### Apply what you read
1. Rewrite the paragraph of the passage on zero-day threats that begins "Initially the threat is unknown" as a short bulleted list that keeps its main facts.
2. Translate this sentence from the passage on zero-day threats into Spanish: "As more examples of the threat are observed, more information is revealed to the human."
3. Carry on the passage on zero-day threats from its last sentence, continuing its subject and style.

### Text passage
== Segment start ==
Initially the threat is unknown to the analyst; such an unknown threat often targets an unknown vulnerability and is referred to as a zero-day exploit. Encountering such a threat requires much forensic examination and study of normal and abnormal network behaviors in order to isolate the threat and gain a preliminary understanding regarding its existence. There can be significant human involvement in this stage, from determining (i.e., labeling) the activity as malicious, to identifying the evidence that indicates the presence of the threat, to identifying its impact. As more examples of the threat are observed, more information is revealed to the human. Eventually, human understanding improves to the point where accurate detection mechanisms can be automated and programmed into the intrusion detection systems. This automation, in parallel to correction (e.g., patching) of the vulnerability, shifts the load away from the analyst. It is critical to provide the analyst support through automation in this part of the threat life cycle as following disclosure the volume of cyber attacks that utilize the specific threat can increase by up to 5 orders of magnitude .
== Segment end ==
### Data extract
== Segment start ==
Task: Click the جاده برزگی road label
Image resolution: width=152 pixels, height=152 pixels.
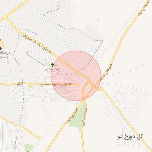Action: click(x=85, y=117)
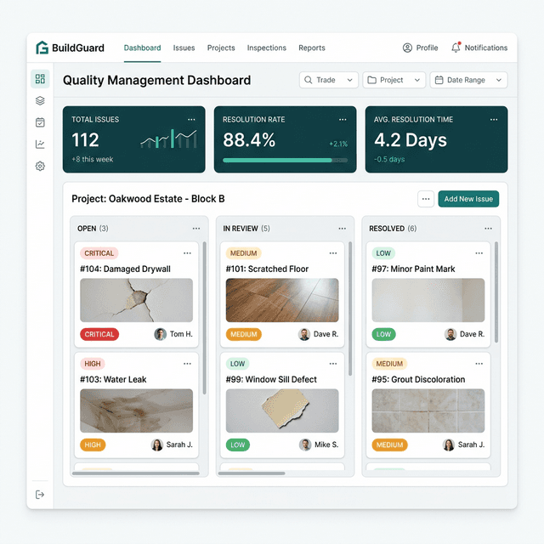Viewport: 544px width, 544px height.
Task: Expand the Trade filter dropdown
Action: click(x=329, y=80)
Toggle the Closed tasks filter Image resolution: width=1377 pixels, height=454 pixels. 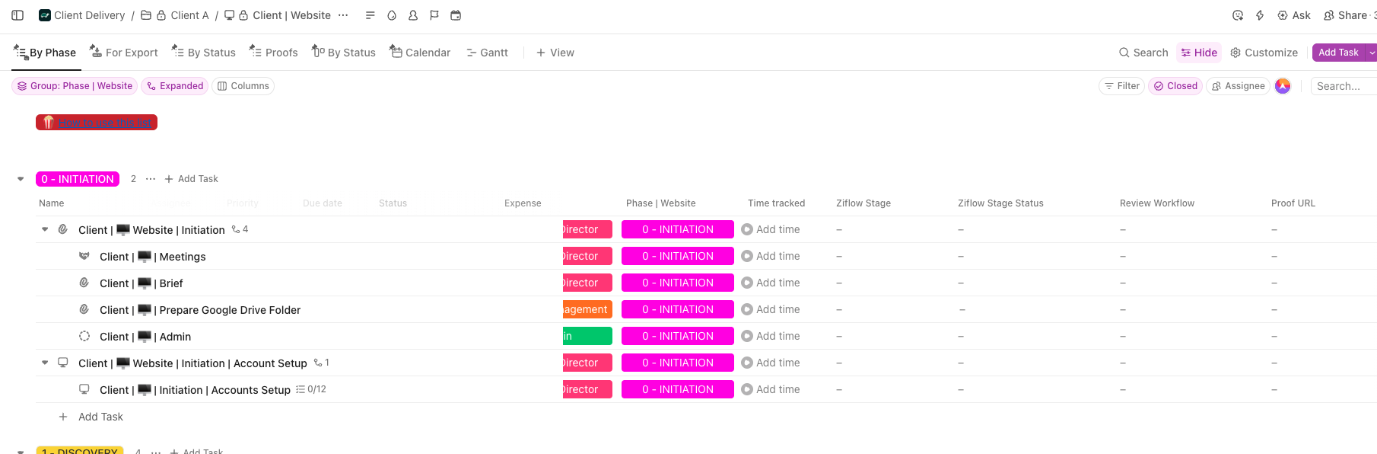[x=1175, y=86]
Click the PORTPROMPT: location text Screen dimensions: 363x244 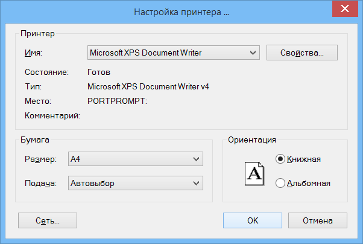pyautogui.click(x=117, y=101)
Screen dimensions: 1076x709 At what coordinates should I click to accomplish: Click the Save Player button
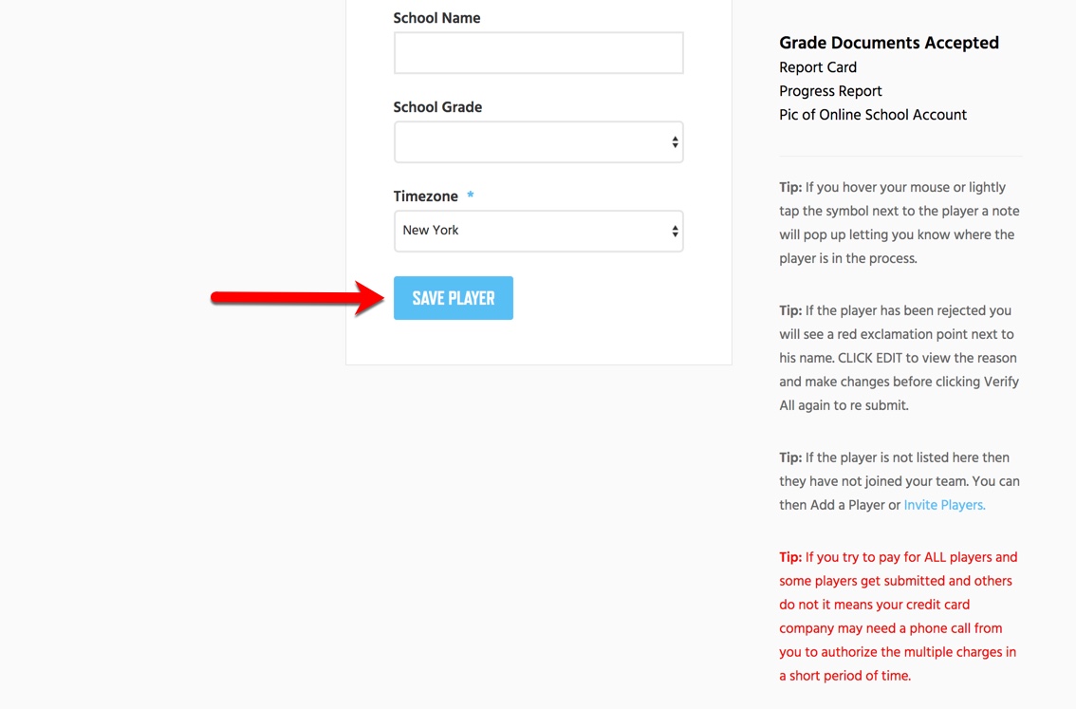(x=453, y=298)
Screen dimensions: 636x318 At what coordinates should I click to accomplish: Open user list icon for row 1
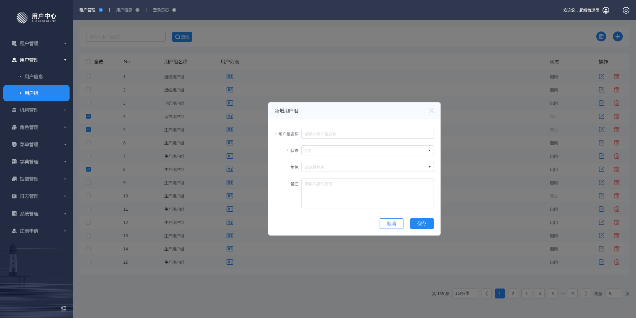pyautogui.click(x=230, y=77)
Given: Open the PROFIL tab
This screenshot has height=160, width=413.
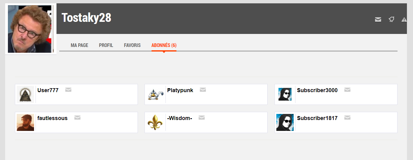Looking at the screenshot, I should point(106,45).
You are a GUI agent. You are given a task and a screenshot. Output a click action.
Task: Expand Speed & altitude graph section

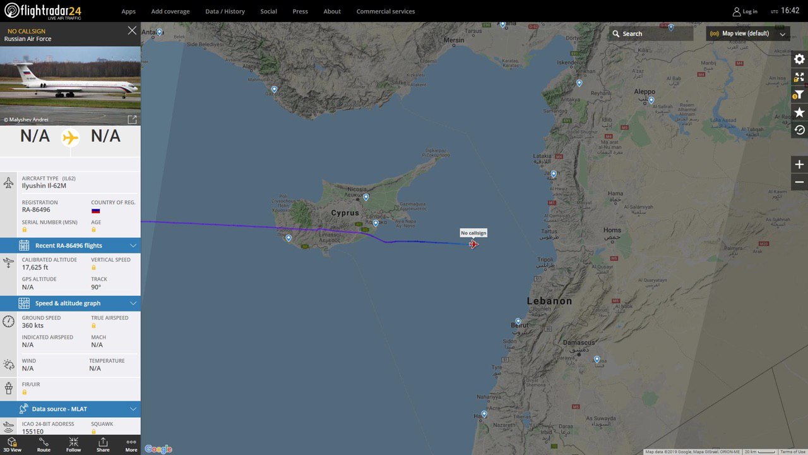(70, 303)
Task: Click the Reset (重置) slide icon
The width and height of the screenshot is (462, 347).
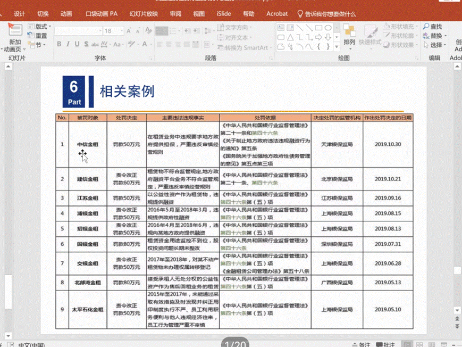Action: pyautogui.click(x=31, y=36)
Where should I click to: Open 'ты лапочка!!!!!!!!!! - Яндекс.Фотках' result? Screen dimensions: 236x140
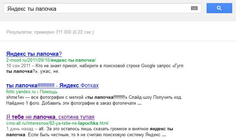coord(52,85)
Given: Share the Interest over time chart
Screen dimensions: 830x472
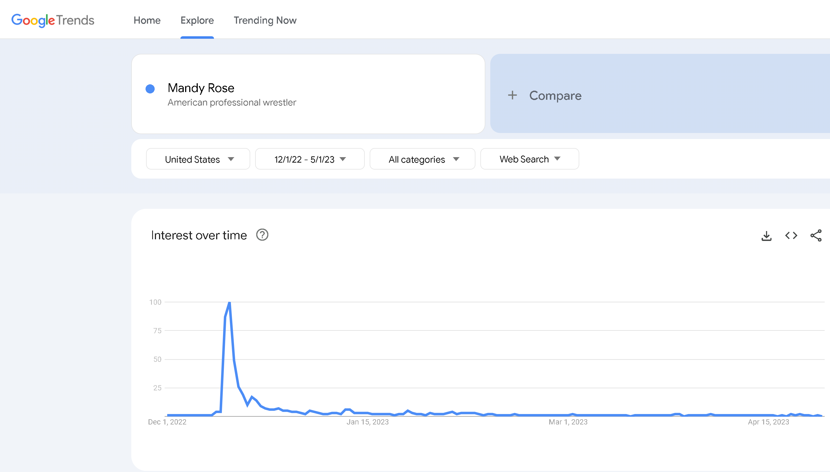Looking at the screenshot, I should point(816,236).
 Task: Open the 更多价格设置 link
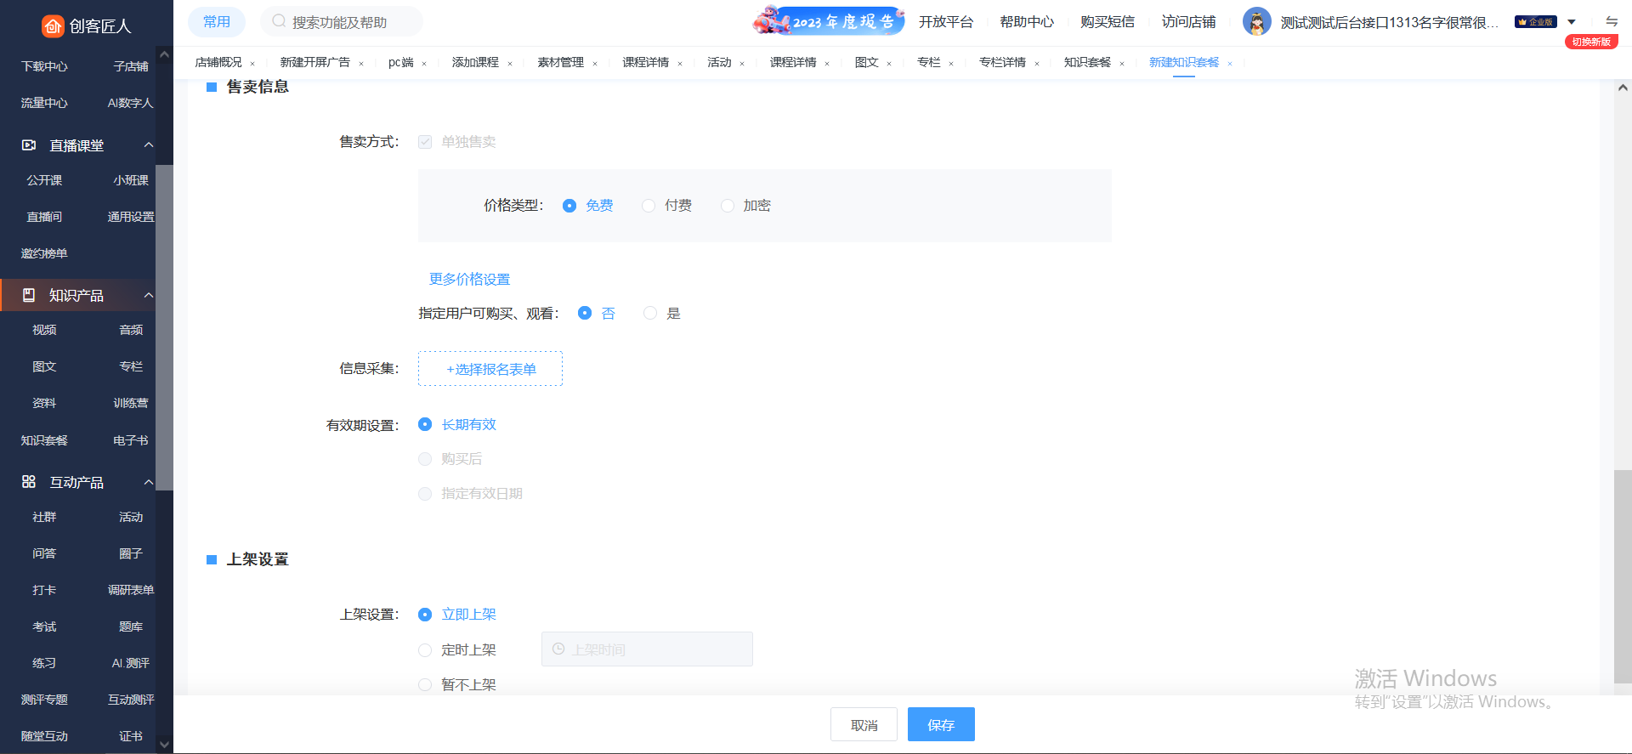click(x=469, y=279)
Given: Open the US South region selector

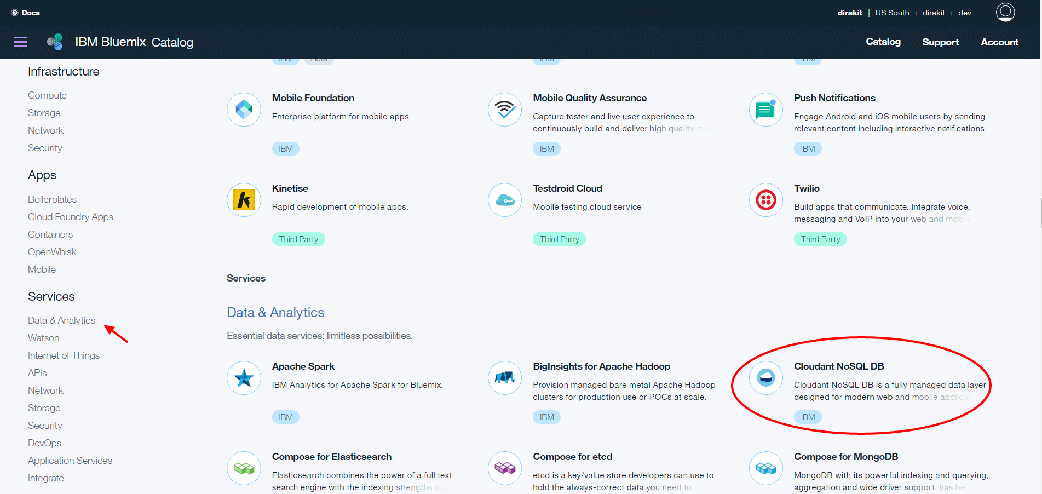Looking at the screenshot, I should pos(891,13).
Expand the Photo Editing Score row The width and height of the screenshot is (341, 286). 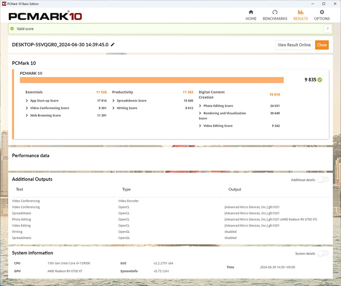pos(200,106)
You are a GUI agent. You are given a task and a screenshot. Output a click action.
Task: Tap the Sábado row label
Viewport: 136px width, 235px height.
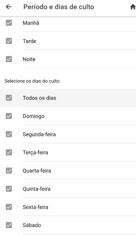pos(32,225)
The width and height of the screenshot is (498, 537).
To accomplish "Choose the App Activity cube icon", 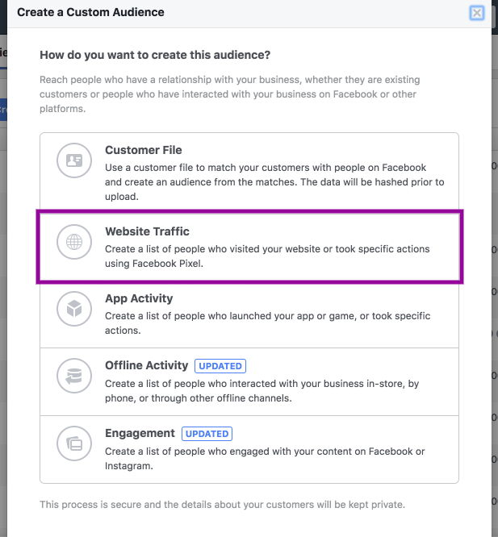I will click(74, 309).
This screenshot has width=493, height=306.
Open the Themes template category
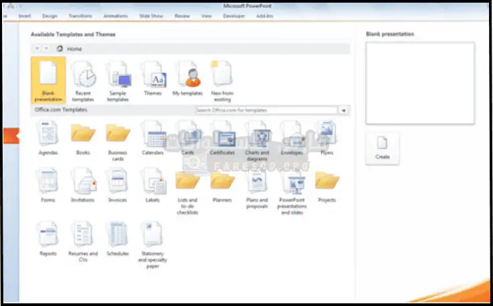tap(153, 78)
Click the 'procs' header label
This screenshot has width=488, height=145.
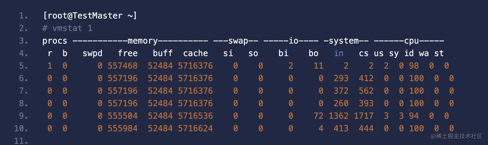coord(55,41)
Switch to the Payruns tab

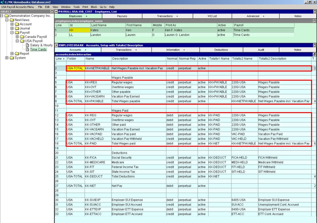coord(122,16)
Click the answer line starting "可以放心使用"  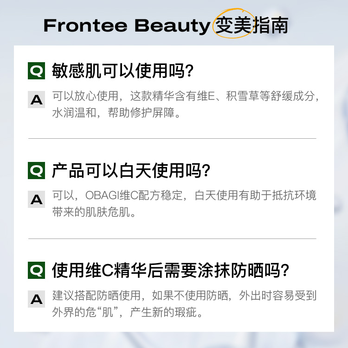(186, 97)
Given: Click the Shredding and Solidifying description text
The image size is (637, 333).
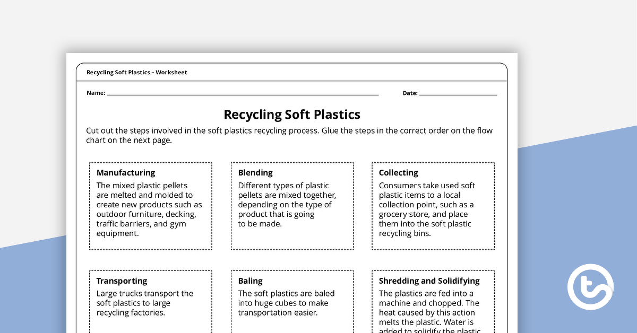Looking at the screenshot, I should [x=429, y=313].
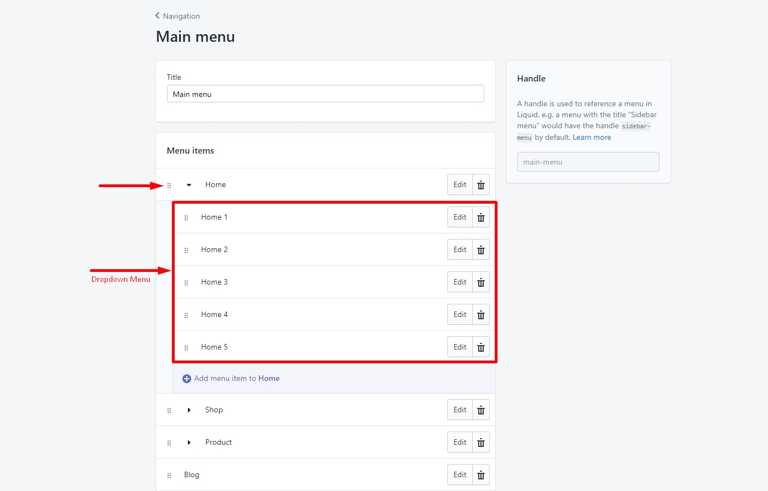Delete the Shop menu item
768x491 pixels.
481,410
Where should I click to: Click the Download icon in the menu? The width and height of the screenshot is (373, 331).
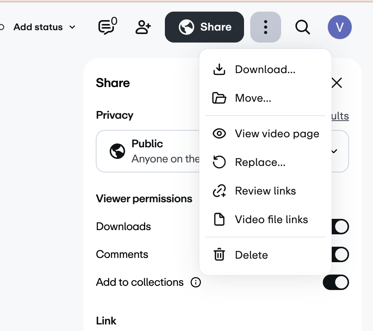pos(219,69)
== Segment end ==
### Answers given
1.
- An unknown threat often targets an unknown vulnerability and is called a zero-day exploit.
- Isolating it and gaining a first understanding of it requires much forensic examination and study of normal and abnormal network behaviors.
- Humans are heavily involved at this stage: labeling the activity as malicious, identifying the evidence of the threat, and identifying its impact.
- As more examples are observed, human understanding grows until accurate detection can be automated in intrusion detection systems.
- This automation, together with correcting (e.g., patching) the vulnerability, shifts the load away from the analyst.
- Automated support is critical because after disclosure, attacks using the threat can increase by up to 5 orders of magnitude.

2. A medida que se observan más ejemplos de la amenaza, se le revela más información al ser humano.

3.
At that point, the detection of the now well-understood a threat can be safely relegated primarily to automated mechanisms. The analyst remains responsible for making the final decision based on the automated detection outputs. However, the majority of the processing to ascertain the probability of the threat is done without human involvement.
The dynamics of the threat and detection life cycle highlight the need to allow different levels of automation in the detection processes. This ability is tightly coupled with the analyst’s ability to interact with the detection processes, understand how they operate, and influence their operation. Eventually, the needs and role of the human analysts can constantly change and as such, detection processes should be flexible enough to facilitate the operation of the analyst in constantly changing levels of understanding and awareness to cyber threats.